I believe that I should have rushed in, but at that moment there was another loud explosion, and I seemed to be lifted off my feet, and thrown back into the road, where I lay quite helpless and half-stunned for a few moments. But I soon came to again, just as they were going to carry me through the crowd, and begging of them not to take me away, I got them to let me stop, for the men wanted to see what was going on; for now the flames were mounting up higher and higher, and rushing out of the first-floor windows, while that one under where my poor wife stood shrieking for help was glowing with light, and I knew the fire would burst out there directly.
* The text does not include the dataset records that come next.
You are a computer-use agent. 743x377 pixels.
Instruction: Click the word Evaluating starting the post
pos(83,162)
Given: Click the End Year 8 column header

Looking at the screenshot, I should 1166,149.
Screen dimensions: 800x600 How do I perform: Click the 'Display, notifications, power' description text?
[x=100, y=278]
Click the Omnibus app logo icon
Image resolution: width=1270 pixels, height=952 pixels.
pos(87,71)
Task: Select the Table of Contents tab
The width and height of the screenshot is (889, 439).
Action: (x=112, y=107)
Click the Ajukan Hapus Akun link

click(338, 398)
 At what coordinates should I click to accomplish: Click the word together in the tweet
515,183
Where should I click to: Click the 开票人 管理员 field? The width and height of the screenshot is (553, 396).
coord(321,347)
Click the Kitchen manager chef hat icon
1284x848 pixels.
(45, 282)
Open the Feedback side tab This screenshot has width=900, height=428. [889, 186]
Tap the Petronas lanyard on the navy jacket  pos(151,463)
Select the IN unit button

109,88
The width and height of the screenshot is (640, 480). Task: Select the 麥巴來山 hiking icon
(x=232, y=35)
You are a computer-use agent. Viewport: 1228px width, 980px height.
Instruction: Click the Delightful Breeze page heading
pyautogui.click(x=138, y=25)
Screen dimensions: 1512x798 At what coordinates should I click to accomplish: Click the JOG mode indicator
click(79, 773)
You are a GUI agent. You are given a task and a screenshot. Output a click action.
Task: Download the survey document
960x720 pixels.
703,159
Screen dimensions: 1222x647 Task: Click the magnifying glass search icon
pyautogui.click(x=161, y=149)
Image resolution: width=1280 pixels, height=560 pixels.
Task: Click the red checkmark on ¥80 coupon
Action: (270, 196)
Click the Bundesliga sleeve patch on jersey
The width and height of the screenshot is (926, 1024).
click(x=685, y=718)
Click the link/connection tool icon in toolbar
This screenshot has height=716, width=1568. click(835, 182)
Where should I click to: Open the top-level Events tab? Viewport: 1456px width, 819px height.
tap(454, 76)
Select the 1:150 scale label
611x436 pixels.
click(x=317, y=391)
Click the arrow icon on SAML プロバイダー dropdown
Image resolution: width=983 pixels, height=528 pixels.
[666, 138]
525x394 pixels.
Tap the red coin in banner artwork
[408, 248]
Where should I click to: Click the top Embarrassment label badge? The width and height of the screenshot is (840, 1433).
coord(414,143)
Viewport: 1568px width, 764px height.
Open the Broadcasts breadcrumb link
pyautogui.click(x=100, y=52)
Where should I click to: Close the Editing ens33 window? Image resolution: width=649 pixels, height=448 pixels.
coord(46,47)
The gunpowder canisters in the shop as they exploded had all helped to make the fire burn more rapidly, and before the first engine came, the place was blazing furiously, while, instead of trying anything to save her who stood at the window, people did nothing but shriek and scream and wring their hands. I soon saw, unless something was done the fire would get the better of us, while in spite of all I could think of, there seemed no way to save her who stood crying there for the help we could not give--nothing but for her to jump out. I ran about through the crowd here and there, calling to the people to save her, and for the time quite mad and frantic that I could not get at her, when all at once there was a loud shout and cheer, and the people gave way, as along at full speed came the tall fire-escape.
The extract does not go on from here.